Tenant Settings & Features
Each tenant has configurable settings that control its capabilities, resource limits, and operational status.
Feature Flags
Feature flags allow you to toggle specific platform capabilities on a per-tenant basis. This is useful for licensing, staged rollouts, or restricting features to specific customers.
Available Feature Flags
Suricata IDS/IPS
Controls whether intrusion detection and prevention is available for the tenant's edges.
- Enabled (default): Suricata configuration is included in the edge batch config. Edges run Suricata for traffic inspection, and the UI displays IDS/IPS dashboards and alert panels.
- Disabled: Suricata configuration is excluded from the edge batch config. The UI displays a "Feature Disabled" banner on Suricata-related pages. Sidebar menu items show a lock icon.
WireGuard IoT Gateway
Controls whether the IoT WireGuard gateway (wg0) is available for the tenant's edges.
- Enabled (default): The wg0 IoT gateway section is included in the edge batch config. Edges accept IoT device connections via WireGuard.
- Disabled: The wg0 IoT gateway section is excluded from the batch config. The UI displays a "Feature Disabled" banner on IoT gateway pages.
Default Behavior
Both features are enabled by default unless explicitly disabled. If no feature flag row exists for a tenant, the feature is treated as enabled.
Feature flag changes take effect on the next config sync to edges. Existing running services are not immediately stopped — the change is applied when the edge receives its next batch configuration.

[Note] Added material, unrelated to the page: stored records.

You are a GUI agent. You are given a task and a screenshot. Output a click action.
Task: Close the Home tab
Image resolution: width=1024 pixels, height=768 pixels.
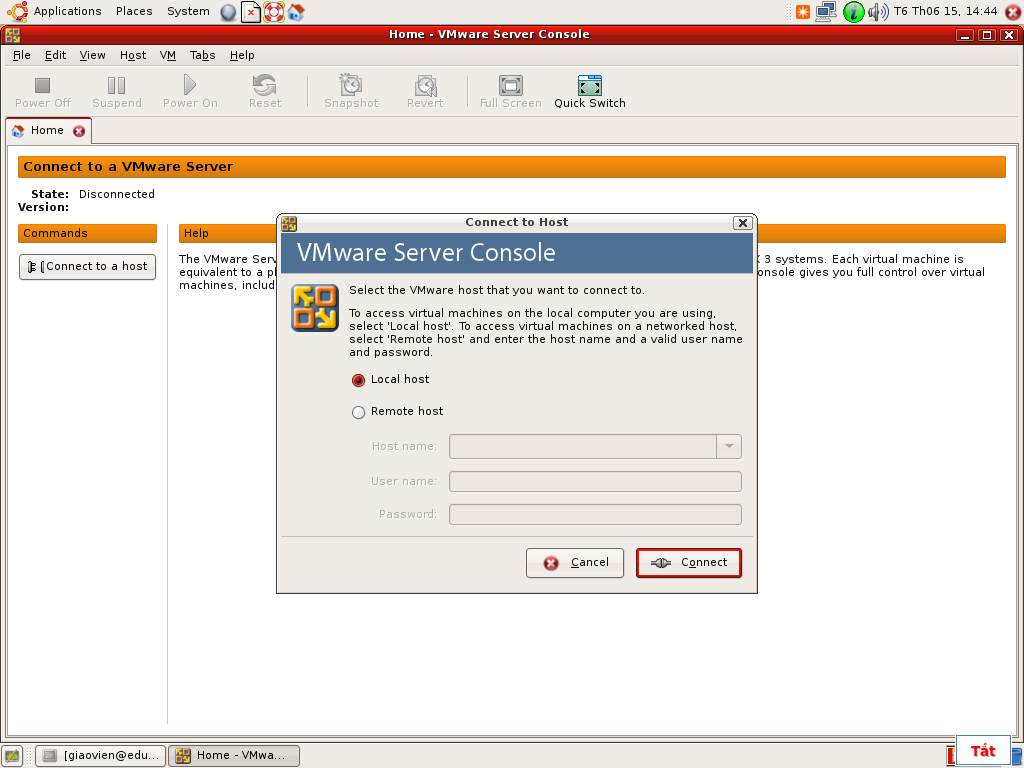pos(79,131)
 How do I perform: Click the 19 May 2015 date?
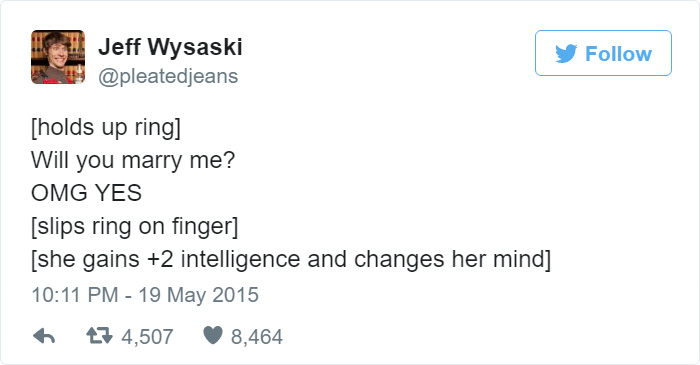point(199,295)
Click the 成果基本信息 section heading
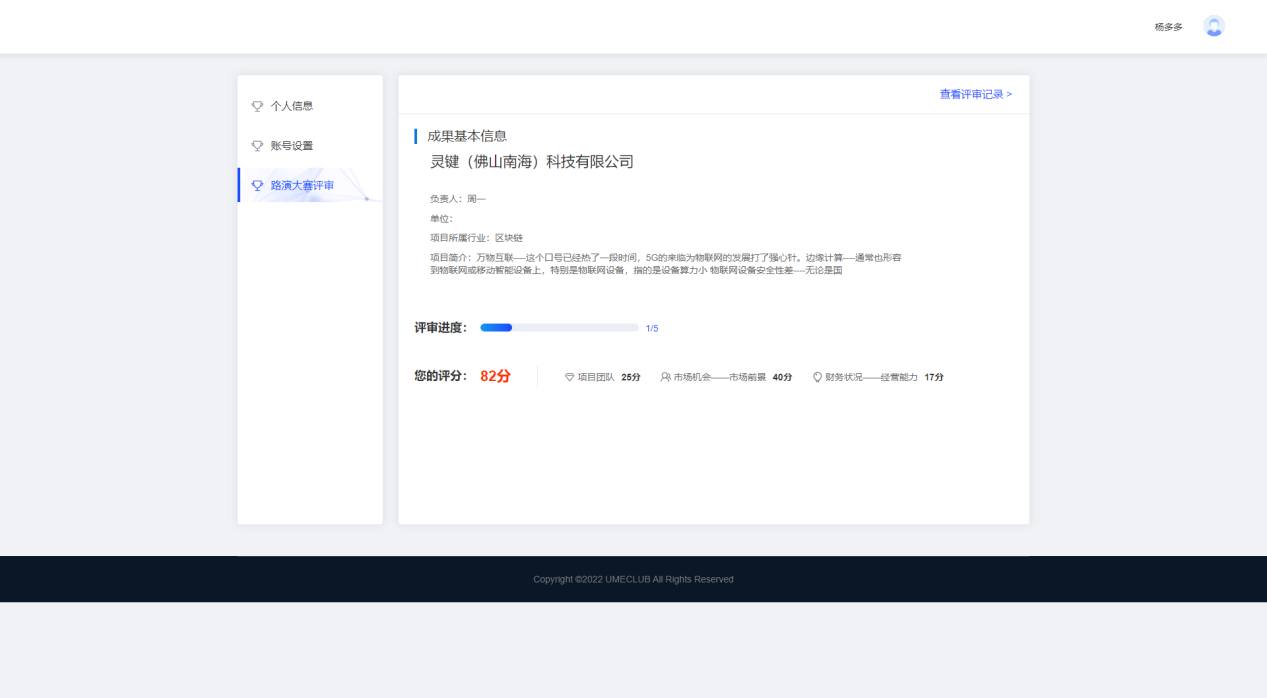The width and height of the screenshot is (1267, 698). point(467,136)
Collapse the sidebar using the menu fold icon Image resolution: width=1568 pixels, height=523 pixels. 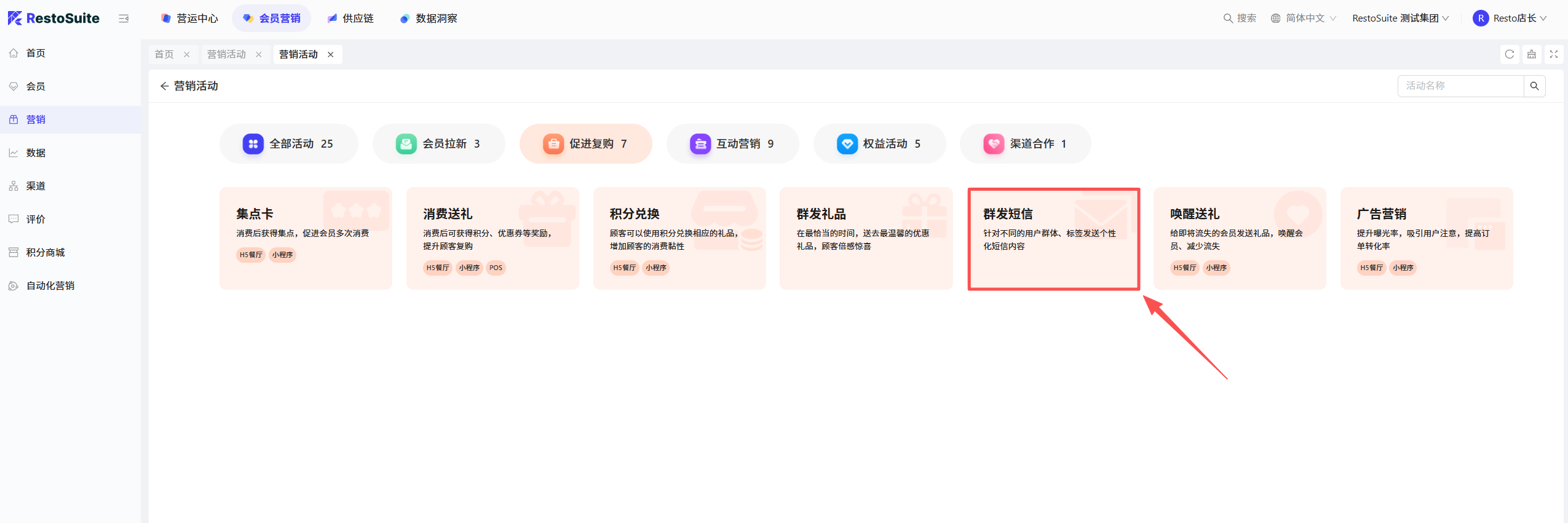point(124,18)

Disabling a feature does not remove existing configuration from edges. It prevents new configuration from being pushed. If you need to actively remove a running service, you must decommission it separately on the edge.
Toggling Feature Flags
- Navigate to Tenants and select the target tenant
- Open the Settings tab
- Toggle the desired feature flag on or off
- Click Save
The change is recorded immediately. Edges will pick up the updated configuration on their next sync cycle.
Quotas
Resource quotas set upper limits on what a tenant can provision:
| Quota | Description |
|---|---|
| Max Devices | Maximum number of edge devices the tenant can register |
| Max Users | Maximum number of VPN users the tenant can invite |
When a quota is reached, the tenant will be unable to add new resources of that type until existing ones are removed or the quota is increased.
Tenant Status
Each tenant has a status that controls its operational state:
| Status | Description |
|---|---|
| Active | Tenant is fully operational. Users can log in, edges sync configuration. |
| Suspended | Tenant is temporarily restricted. Edges continue running with their last config, but no new changes can be pushed. Users cannot log in. |
| Disabled | Tenant is fully deactivated. All operations are blocked. |
Suspending or disabling a tenant does not shut down edge devices. Edges continue operating with their last-known configuration. To fully decommission a tenant's edges, you must do so explicitly.